Repeat everything in the listing exactly, except for the images.
'''
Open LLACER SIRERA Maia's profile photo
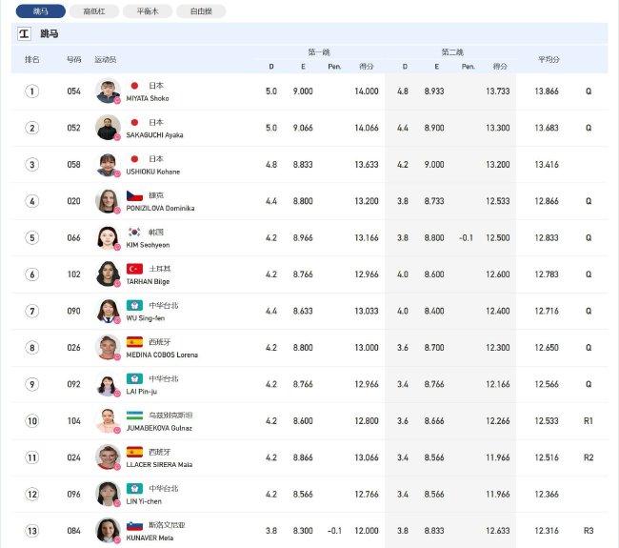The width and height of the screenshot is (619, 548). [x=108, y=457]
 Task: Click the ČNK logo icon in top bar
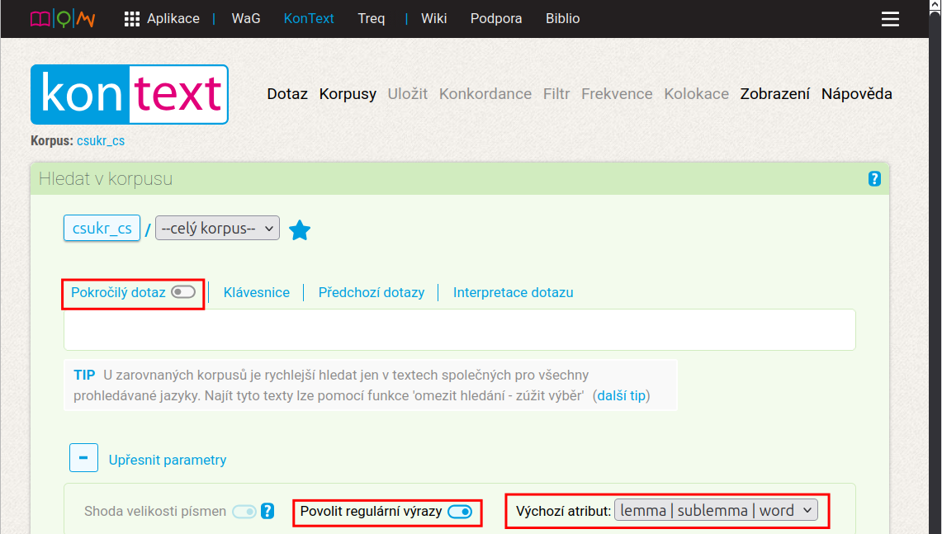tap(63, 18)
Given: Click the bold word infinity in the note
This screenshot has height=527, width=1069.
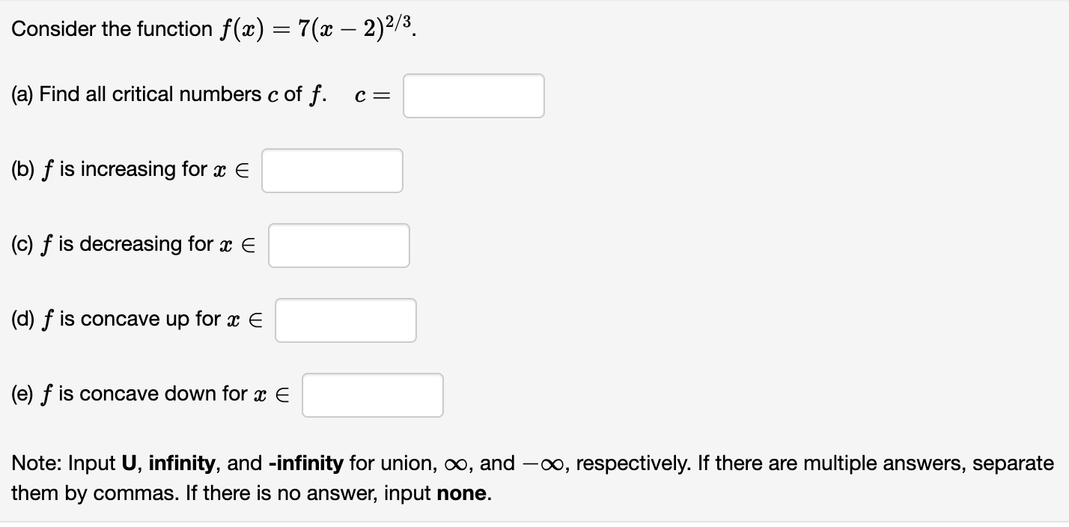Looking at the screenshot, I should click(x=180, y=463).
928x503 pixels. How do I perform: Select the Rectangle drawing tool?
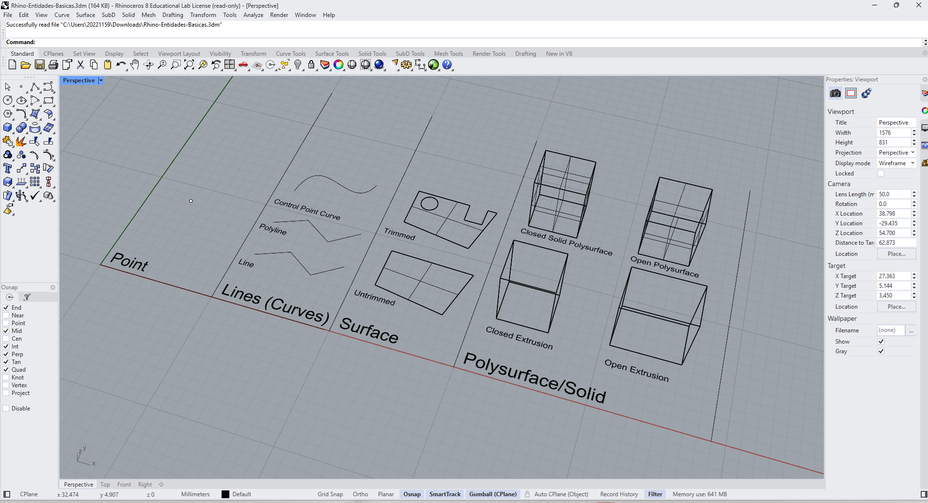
'''
- [FINISHED EXERCISE]:
Open LLACER SIRERA Maia's profile photo
The width and height of the screenshot is (619, 548). [x=108, y=457]
 Task: Click the ČNK logo icon in top bar
tap(63, 18)
Given: Click the bold word infinity in the note
This screenshot has height=527, width=1069.
Looking at the screenshot, I should click(x=180, y=463).
928x503 pixels. How do I perform: Select the Rectangle drawing tool?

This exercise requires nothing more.